I list these 10 significant achievements to remind ourselves how far we’ve come, but also to inspire our work programme going forward.

The next significant initiative is the passage of the Environmental Reporting Bill, and the publishing in July of Environment Aotearoa.

New Zealand is the only OECD country to not have a statutory framework for environmental reporting. It is an anomaly out of step with our clean green brand. This new Act will rightly put our environmental management under scrutiny and improve the integrity of brand New Zealand.


We should not underestimate the power of open reporting systems to improve performance. This new Act is the environment equivalent of Ruth Richardson’s Fiscal Responsibility Act of 1993. Prior to these financial reporting requirements, New Zealand had one of the worst records of public finance management, but in the 20 years since we have moved to one of the best. It is also consistent with this Government’s National Standards policy in education, requiring the open reporting on student achievement.

The environment information is to be framed around five six-monthly reports covering air, atmosphere and climate, freshwater, land and marine domains, and a comprehensive State of the Environment report summarising all five domains, produced at three-yearly intervals. The reports are to be produced jointly by Statistics New Zealand and the Ministry for the Environment, with the three-yearly report audited by the Parliamentary Commissioner for the Environment.

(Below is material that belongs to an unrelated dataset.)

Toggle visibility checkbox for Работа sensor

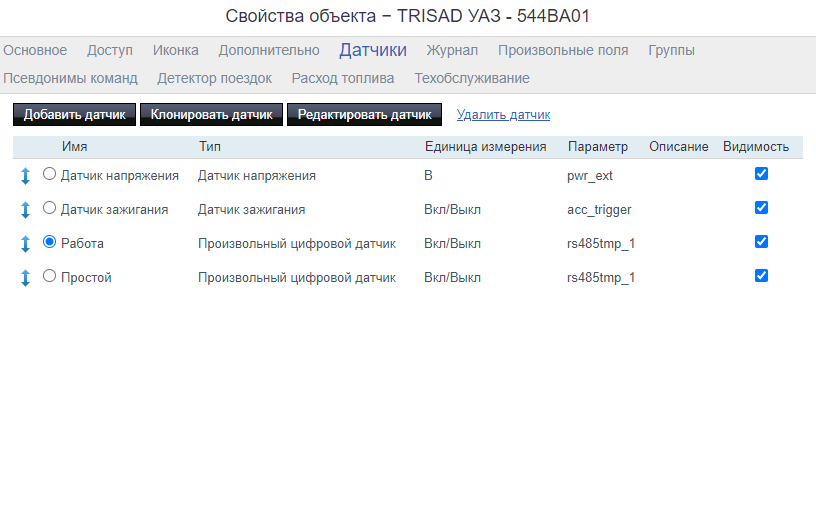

This initiative is also part of our plan to strengthen New Zealand’s environmental institutions. The model we have been developing, not indifferent to the role of Treasury, the Reserve Bank and the Auditor-General, is a strong policy-focused Ministry, an independent regulator with the EPA we established in 2010, and the Parliamentary Commissioner for the Environment as the system auditor.

The second big reform we want to advance in this term of Parliament involves Maggie, Nathan and I in a substantive reform of New Zealand’s system of marine protection, of which we had an entrée with this morning’s panel discussion.

We should be proud of National’s heritage, being the first country in the world to legislate for no-take marine reserves in 1971, but the Act is now outdated.

It does not provide for marine protection in the huge Exclusive Economic Zone. The process for establishing reserves is cumbersome and divisive. Nor is there adequate recognition of Māori interests.

The most exciting part of the reform is providing for a range of different types of Marine Protected Areas, as has become best international practice. Our new Act will enable us to declare, as now, areas to be fully protected as marine reserves, but will also allow recreational-only fishing parks, species-specific sanctuaries, as well as seabed reserves.

This work is the logical next step to our new EEZ laws, and parallels the evolution of our regulatory system on land.

The EEZ law is about setting the rules of economic development, the ocean equivalent of our RMA. The new Marine Protected Areas law is the equivalent of our National Park and Reserves Act.

Our ambition with our fisheries quota management system, our new EEZ law and this new Marine Protected Areas law is for New Zealand to be a world leader in the responsible use and conservation of the ocean environment. The next step in this work will be releasing a discussion document.

Bluegreens recognise that the RMA is New Zealand’s most important environmental law, covering the management of water, air, biodiversity, land use, noise and the coast, as well as all the complexities of urban development, covering subdivision, building height and shading restrictions, and the provision of the transport, communication and water infrastructure to make our cities function.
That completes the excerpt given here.